Thread: I don't get this question (T-invariant)

1. I don't get this question (T-invariant)

Create a non-trivial linear operator T with a kernel containing more than the zero vector for which {k (some symmetric matrix) | k belong R} is a t-invariant space in B2 ( symmetric matrices of size 2x2) )

Would someone please rewrite this question for me in more details, or a better clarification ?

2. Originally Posted by Revolutionofidentity
Create a non-trivial linear operator T with a kernel containing more than the zero vector for which {k (some symmetric matrix) | k belong R} is a t-invariant space in B2 ( symmetric matrices of size 2x2) )

Would someone please rewrite this question for me in more details, or a better clarification ?

It seems to be like this: denote $B_2:=\{A\in M_2(\mathbb{R})\;\;\;M^t=M\;\}$ , and you have to define a linear operator $T:B_2\rightarrow B_2$ s.t. $\ker T\neq\{0\}$ ...piece of cake!

So choose any basis of $B_2$ and any 2 matrices in $M_2(\mathbb{R})$ and a third one being the zero matrix, and send the vectors of the basis to these three chosen matrices, and extend by linearity...

Tonio

3. Originally Posted by tonio
It seems to be like this: denote $B_2:=\{A\in M_2(\mathbb{R})\;\;\;M^t=M\;\}$ , and you have to define a linear operator $T:B_2\rightarrow B_2$ s.t. $\ker T\neq\{0\}$ ...piece of cake!

So choose any basis of $B_2$ and any 2 matrices in $M_2(\mathbb{R})$ and a third one being the zero matrix, and send the vectors of the basis to these three chosen matrices, and extend by linearity...

Tonio

Hi thanks a lot for the reply. it helped but i'm confused about something, in your guidelines i don't see where i'm gonna use my t-invariant space, it was given in specific numbers.
K[[3,7],[7,-4]], that was a t-invariant in B2.
And by the way, how to "Thank" you ? i don't know how to do that .

4. Originally Posted by Revolutionofidentity
And by the way, how to "Thank" you ? i don't know how to do that .

5. Originally Posted by Revolutionofidentity
Hi thanks a lot for the reply. it helped but i'm confused about something, in your guidelines i don't see where i'm gonna use my t-invariant space, it was given in specific numbers.
K[[3,7],[7,-4]], that was a t-invariant in B2.
And by the way, how to "Thank" you ? i don't know how to do that .

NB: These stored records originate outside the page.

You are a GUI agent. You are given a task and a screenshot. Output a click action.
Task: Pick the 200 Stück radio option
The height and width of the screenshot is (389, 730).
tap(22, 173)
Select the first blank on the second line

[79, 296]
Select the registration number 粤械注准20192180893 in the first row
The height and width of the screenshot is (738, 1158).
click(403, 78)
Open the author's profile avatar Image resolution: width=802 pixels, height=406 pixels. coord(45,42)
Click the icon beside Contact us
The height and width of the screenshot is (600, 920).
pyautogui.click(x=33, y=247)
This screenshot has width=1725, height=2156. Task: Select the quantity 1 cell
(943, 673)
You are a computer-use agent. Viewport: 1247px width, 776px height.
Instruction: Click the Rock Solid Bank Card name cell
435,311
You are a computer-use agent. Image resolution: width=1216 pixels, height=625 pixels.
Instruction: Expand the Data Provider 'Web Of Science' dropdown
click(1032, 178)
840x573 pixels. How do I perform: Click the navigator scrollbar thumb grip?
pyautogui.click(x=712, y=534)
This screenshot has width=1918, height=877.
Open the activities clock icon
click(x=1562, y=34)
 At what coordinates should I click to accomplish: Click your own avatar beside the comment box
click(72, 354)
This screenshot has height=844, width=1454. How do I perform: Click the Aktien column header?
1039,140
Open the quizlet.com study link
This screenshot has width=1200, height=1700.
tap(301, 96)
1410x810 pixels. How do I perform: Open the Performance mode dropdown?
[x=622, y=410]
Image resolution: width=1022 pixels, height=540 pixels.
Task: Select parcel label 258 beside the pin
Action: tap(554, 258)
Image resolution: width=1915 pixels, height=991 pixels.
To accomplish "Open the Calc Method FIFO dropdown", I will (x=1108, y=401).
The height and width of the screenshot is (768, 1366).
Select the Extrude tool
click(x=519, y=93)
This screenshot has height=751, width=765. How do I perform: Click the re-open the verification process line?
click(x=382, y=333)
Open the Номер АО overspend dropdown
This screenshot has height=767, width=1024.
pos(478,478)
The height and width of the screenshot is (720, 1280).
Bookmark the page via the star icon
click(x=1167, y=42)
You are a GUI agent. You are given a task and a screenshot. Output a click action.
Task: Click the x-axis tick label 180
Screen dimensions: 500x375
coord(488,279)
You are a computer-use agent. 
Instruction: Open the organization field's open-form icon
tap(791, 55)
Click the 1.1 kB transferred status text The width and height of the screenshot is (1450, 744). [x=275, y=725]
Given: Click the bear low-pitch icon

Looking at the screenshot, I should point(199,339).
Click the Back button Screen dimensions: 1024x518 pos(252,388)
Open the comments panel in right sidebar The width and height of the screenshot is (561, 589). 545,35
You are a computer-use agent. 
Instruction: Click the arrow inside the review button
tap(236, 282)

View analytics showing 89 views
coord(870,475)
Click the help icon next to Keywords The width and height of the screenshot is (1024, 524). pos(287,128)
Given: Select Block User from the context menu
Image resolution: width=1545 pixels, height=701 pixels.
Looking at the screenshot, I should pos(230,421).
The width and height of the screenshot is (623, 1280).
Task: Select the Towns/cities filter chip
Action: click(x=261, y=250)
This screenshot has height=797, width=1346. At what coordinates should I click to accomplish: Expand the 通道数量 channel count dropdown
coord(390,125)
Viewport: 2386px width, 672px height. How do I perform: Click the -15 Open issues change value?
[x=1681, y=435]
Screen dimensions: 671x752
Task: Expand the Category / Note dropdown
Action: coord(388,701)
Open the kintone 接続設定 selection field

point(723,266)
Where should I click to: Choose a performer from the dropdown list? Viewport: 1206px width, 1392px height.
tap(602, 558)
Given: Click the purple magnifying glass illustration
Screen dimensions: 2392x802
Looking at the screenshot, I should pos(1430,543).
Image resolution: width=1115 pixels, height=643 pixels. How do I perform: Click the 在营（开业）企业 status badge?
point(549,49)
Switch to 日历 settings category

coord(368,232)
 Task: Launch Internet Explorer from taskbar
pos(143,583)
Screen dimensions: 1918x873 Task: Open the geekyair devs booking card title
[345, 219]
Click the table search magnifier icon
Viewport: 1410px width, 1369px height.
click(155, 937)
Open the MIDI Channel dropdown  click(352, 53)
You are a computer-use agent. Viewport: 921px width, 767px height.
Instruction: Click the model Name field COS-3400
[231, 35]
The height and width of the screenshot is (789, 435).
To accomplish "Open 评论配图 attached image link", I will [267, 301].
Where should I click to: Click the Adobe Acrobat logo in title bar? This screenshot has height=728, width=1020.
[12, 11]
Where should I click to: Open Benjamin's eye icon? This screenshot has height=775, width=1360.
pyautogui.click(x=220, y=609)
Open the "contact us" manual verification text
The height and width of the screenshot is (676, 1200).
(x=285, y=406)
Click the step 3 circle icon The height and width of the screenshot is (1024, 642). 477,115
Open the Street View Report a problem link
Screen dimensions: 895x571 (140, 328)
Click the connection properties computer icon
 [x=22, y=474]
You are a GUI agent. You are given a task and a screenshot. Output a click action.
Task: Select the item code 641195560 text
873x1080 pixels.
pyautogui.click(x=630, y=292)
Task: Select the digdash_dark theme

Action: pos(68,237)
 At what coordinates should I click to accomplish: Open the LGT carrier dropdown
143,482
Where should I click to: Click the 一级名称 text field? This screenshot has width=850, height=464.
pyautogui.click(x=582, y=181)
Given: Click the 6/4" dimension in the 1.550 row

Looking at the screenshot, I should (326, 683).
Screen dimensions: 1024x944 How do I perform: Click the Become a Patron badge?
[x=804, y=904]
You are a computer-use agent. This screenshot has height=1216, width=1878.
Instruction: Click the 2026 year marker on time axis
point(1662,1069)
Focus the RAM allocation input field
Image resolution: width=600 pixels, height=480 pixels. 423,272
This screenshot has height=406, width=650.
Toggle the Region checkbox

Ok, so then the map is from $M_2(\mathbb{R})$ to itself, and then do as before: choose a basis $\{A_1,A_2,A_3,A_4\}$ and any 3 matrices $S_1,S_2,S_3\in B_2$ , and map as follows:

$A_i\mapsto S_i\,,\,\,i=1,2,3\,,\,\,A_4\mapsto 0=$ the zero matrix , and extend this by linearity.

This maps $M_2(\mathbb{R})$ to $B_2$; if you want a more general thing do choose a basis for $B_2$ , extend it to a basis of all $M_2(\mathbb{R})$ and map as above when you map the basis of $B_2$ to 2 matrices of $B_2$ and to the zero matrix .

Tonio

6. Originally Posted by tonio
It seems to be like this: denote $B_2:=\{A\in M_2(\mathbb{R})\;\;\;M^t=M\;\}$ , and you have to define a linear operator $T:B_2\rightarrow B_2$ s.t. $\ker T\neq\{0\}$ ...piece of cake!

So choose any basis of $B_2$ and any 2 matrices in $M_2(\mathbb{R})$ and a third one being the zero matrix, and send the vectors of the basis to these three chosen matrices, and extend by linearity...

Tonio

Hi Man, it worked !! Thanks a lot, and i picked my t-invariant space to be the random M2 matrix. picked a basis, and picked a B2 matrix that's not trivial, and made it belong to the kernel of T. And Made a linear combination then used axioms of L transformation and it worked. I checked by throwing a random symmetric 2x2 matrix, then by throwing a matrix from the T-invariant space, and the transformation belonged to it.

Thanks !

but i have a question, why does it work ???

7. thanks to God i could solve that question, i really need to pass this assignment in order to pass the whole class.

8. Originally Posted by Revolutionofidentity
thanks to God i could solve that question, i really need to pass this assignment in order to pass the whole class.

"Thanx to god"? Hmmm....anyway, it works because we applied a very basic and important theorem in finite dimensional linear algebra:

Theorem: If $\{v_1,\ldots,v_n\}$ is a basis of a linear space $V$ , and if $\{w_1,\ldots,w_n\}$ are ANY n vectors in some linear space $W$ defined over the same field as $V$ , then

there exists a unique linear transformation $T:V\rightarrow W$ s.t. $Tv_1=w_i\,\,\,\forall\,i=1,\ldots,n$

Tonio